Sr. Procurador Legislativo Supervisor,
A Equipe de Eventos CCI.1 consulta esta Procuradoria sobre a possibilidade de que eventos realizados pela Câmara Municipal de São Paulo contem com patrocínio de entidades e empresas privadas.
Em caso positivo, indaga sobre a possibilidade de se veicular a logomarca dos patrocinadores ao lado do emblema da Edilidade Paulistana nos materiais do evento, como cartazes, banners e folders, assim como nas matérias a serem divulgadas por meio de televisão, internet e rádio.
Aduz que tal prática era adotada na Casa, porém já há alguns anos foi abandonada sem se ter notícia do motivo para tanto.
Tendo em conta a variedade de prêmios que é concedida pela Câmara Municipal de São Paulo – alguns promovendo concurso entre os participantes, como o Trote Solidário, e outros não, como a Medalha Anchieta – solicitou-se à Equipe CCI.1 que explicitasse quais desses prêmios seriam beneficiados pelo pretendido patrocínio.
Em resposta, encaminhou-se a lista de prêmios institucionais que seriam beneficiados pelos bens ou serviços recebidos a título de patrocínio (fls. 11), bem como documentos que consubstanciam pesquisa realizada por aquele setor junto a algumas Secretarias da Prefeitura de São Paulo e à Assembleia Legislativa do Estado de São Paulo a respeito da forma de obtenção de patrocínio para eventos por elas realizados.
De início, deve-se apontar que todos os prêmios elencados pela Equipe CCI.1 às fls. 11 possuem em comum o fato de que uma comissão julgadora fica responsável por escolher, dentre aqueles que tenham voluntariamente se inscrito para participar, o projeto ou a instituição vencedora, atribuindo-lhe um prêmio, que, em regra, resume-se a entrega de uma placa comemorativa.
Neste contexto, resta claro, que a ideia de se utilizar bens e serviços eventualmente recebidos de terceiros para incrementar a premiação ou até mesmo o evento institucional tornaria tais prêmios mais atrativos, angariando, consequentemente, um maior número de participantes, servindo inclusive para o fomento do interesse público subjacente à criação do prêmio.

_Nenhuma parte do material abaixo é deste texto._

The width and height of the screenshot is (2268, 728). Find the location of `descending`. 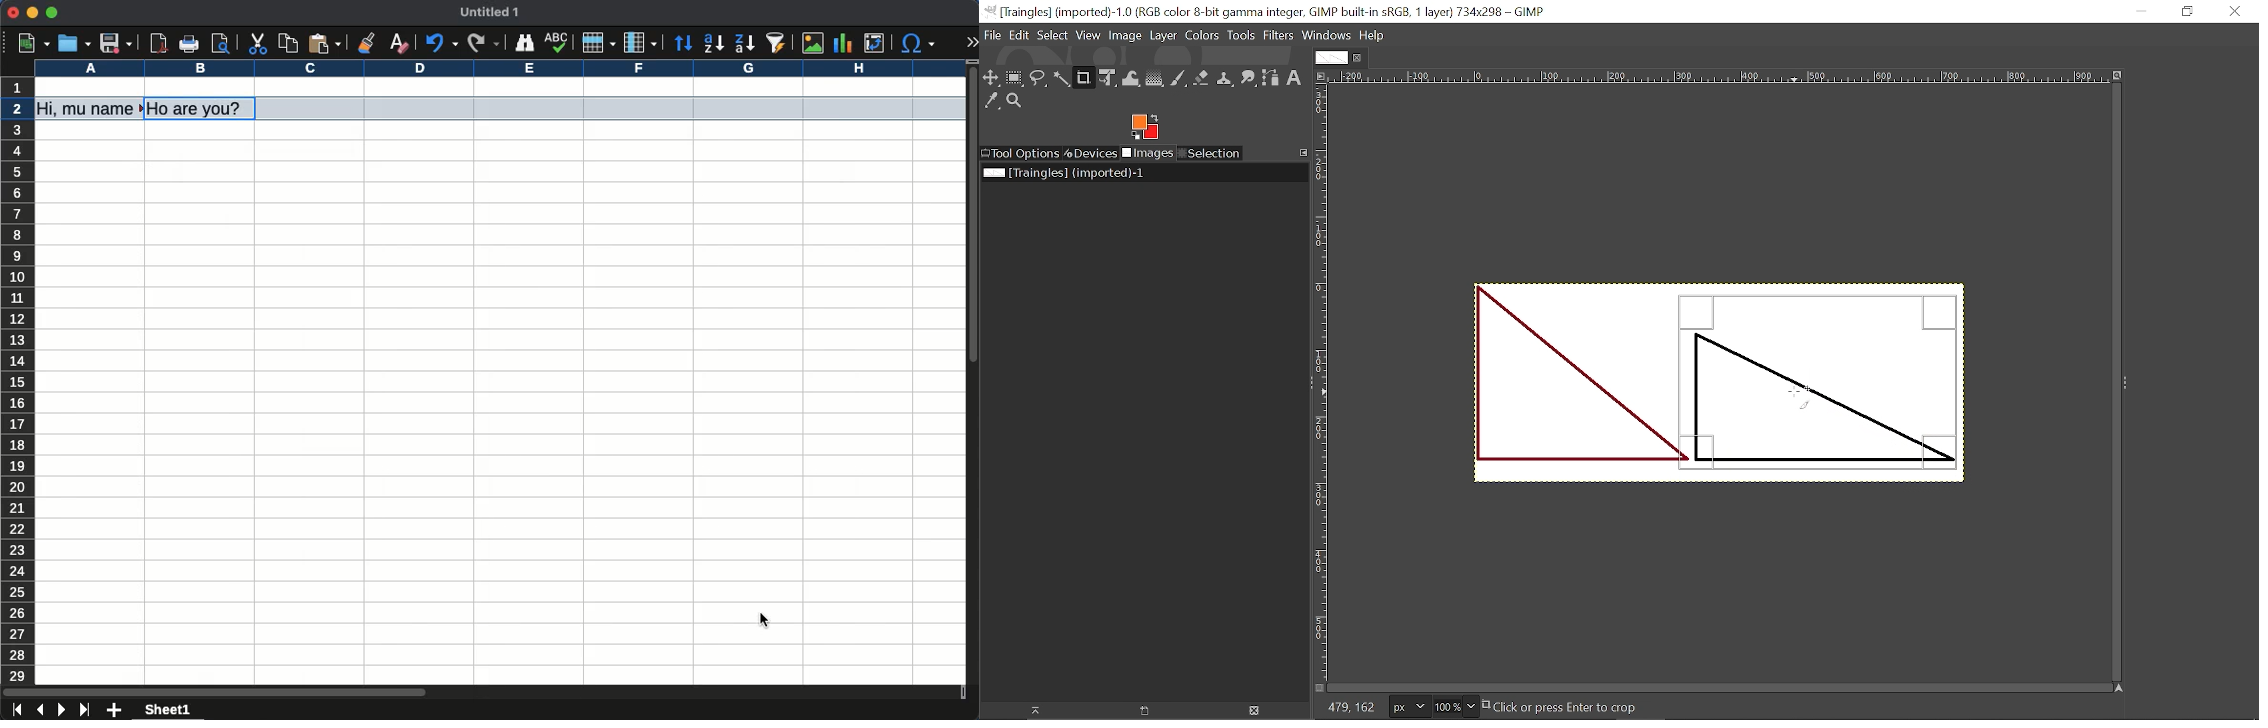

descending is located at coordinates (745, 43).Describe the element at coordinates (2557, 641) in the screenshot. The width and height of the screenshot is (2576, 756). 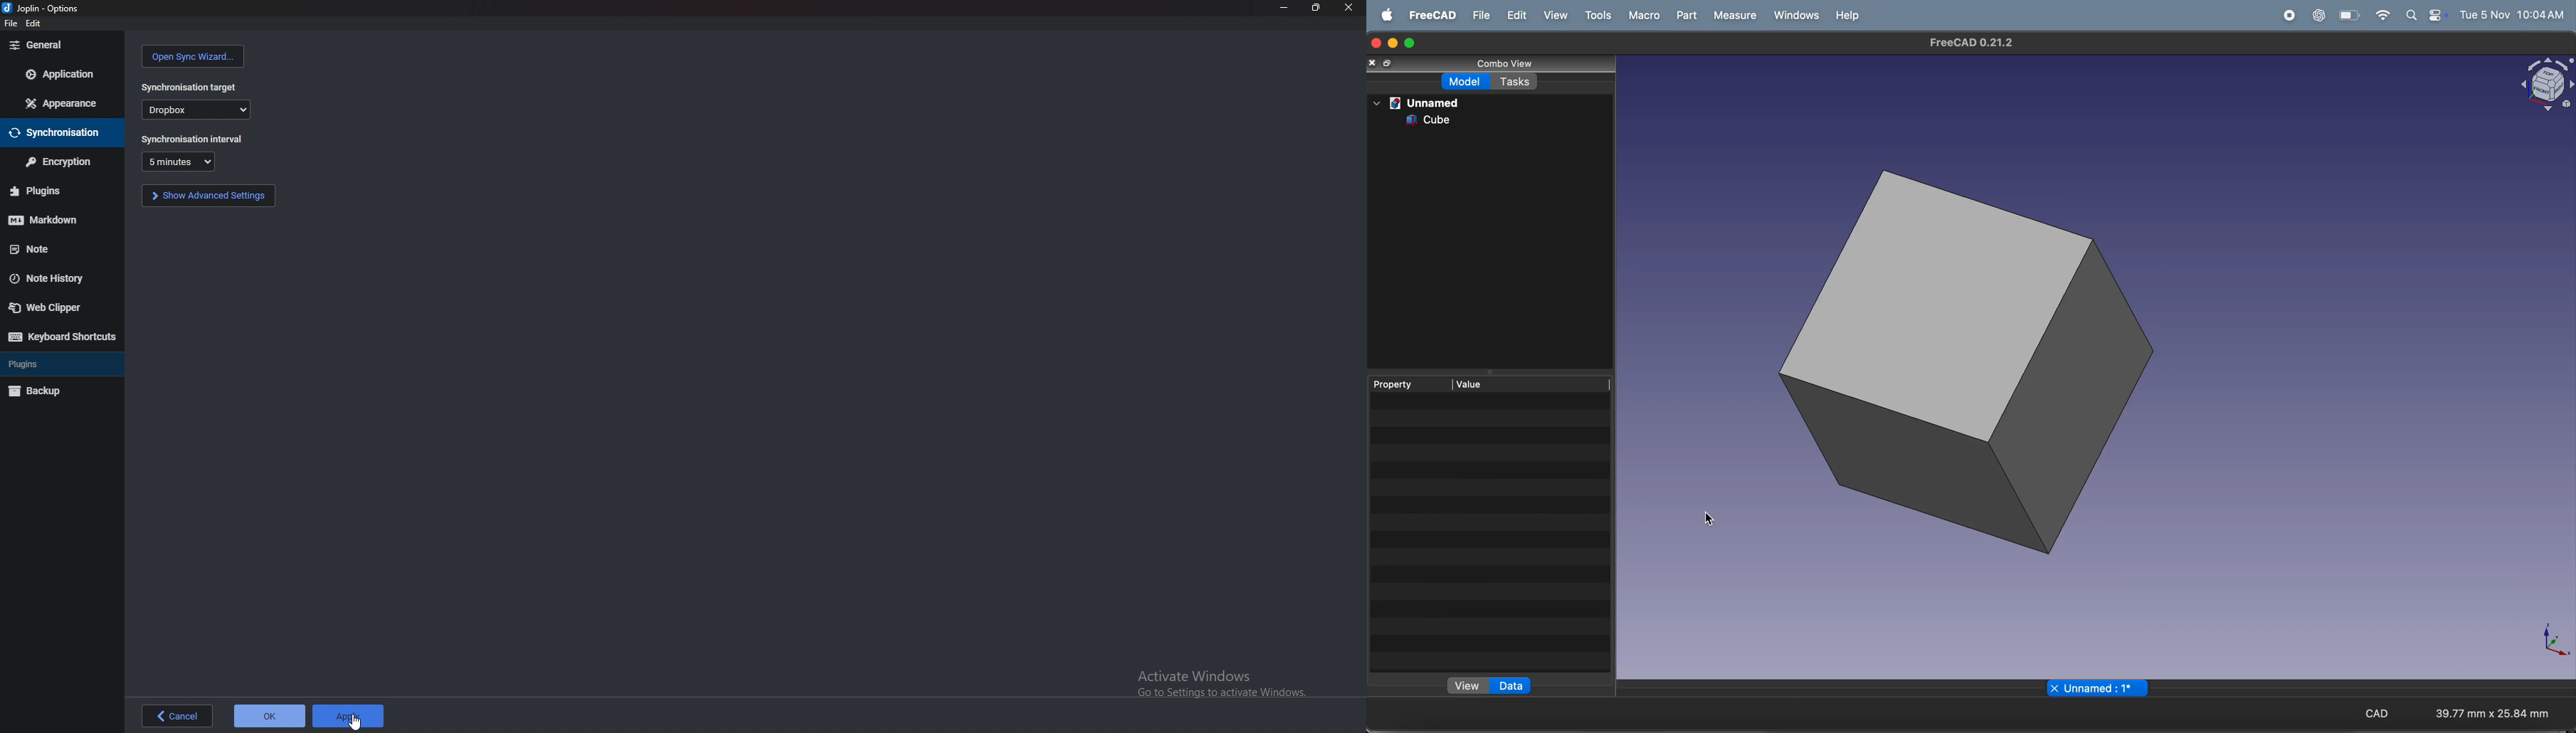
I see `axis compass` at that location.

Até porque os prêmios institucionais mencionados têm por objetivo incentivar a prática de ações e comportamentos cujos efeitos meritórios revertem em prol do bem estar dos munícipes ou do progresso da Cidade, de maneira a ser induvidosa a presença do interesse público.
Passe-se, assim, à análise da viabilidade jurídica do pedido.
A Prefeitura Municipal de São Paulo, no uso de sua competência, editou o Decreto nº 40.384, de 03 de abril de 2001, que dispõe sobre a doação de bens e serviços e o estabelecimento de parcerias com a iniciativa privada. .
Interessa-nos que o Decreto nº 40.384/01 tem por objeto justamente a regulamentação da matéria que ora aqui se discute.
Por pertinente, transcreva-se o artigo 2º do referido diploma, in verbis:
“Art. 2º Todos aqueles que pretenderem realizar doação de bens móveis e serviços, com ou sem encargo para Administração, poderão fazê-lo diretamente nas Secretarias Municipais, às quais competirá a análise jurídica da proposta.
§ 1º O doador poderá indicar a destinação específica do bem doado, desde que atendido o interesse público.
§ 2º O Poder Público poderá autorizar a inserção do nome do doador no objeto doado ou em material de divulgação do evento ou projeto, obedecidas as restrições legais aplicáveis ao caso concreto, em especial no que diz respeito ao uso de bens públicos e à proteção da paisagem urbana.”
A norma acima transcrita autoriza a Administração Pública a receber doações de bem móveis e serviços, com ou sem encargo, podendo o Poder Público autorizar a inserção do nome do doador no objeto doado ou em material de divulgação do evento ou projeto.
Note-se, a sistemática adotada pelo Executivo Municipal vem ao encontro do que se pretende seja implementado na Câmara Municipal de São Paulo, porque permite a doação de bens móveis e serviços, se atendido o interesse público, e autoriza a inserção do nome do doador no material de divulgação do evento.
A doação, como instituto jurídico, é tipicamente de Direito Privado, de Direito Civil Contratual. Sua tipicidade é manifestada pela regulação que lhe confere o Código Civil, artigos 538 a 564.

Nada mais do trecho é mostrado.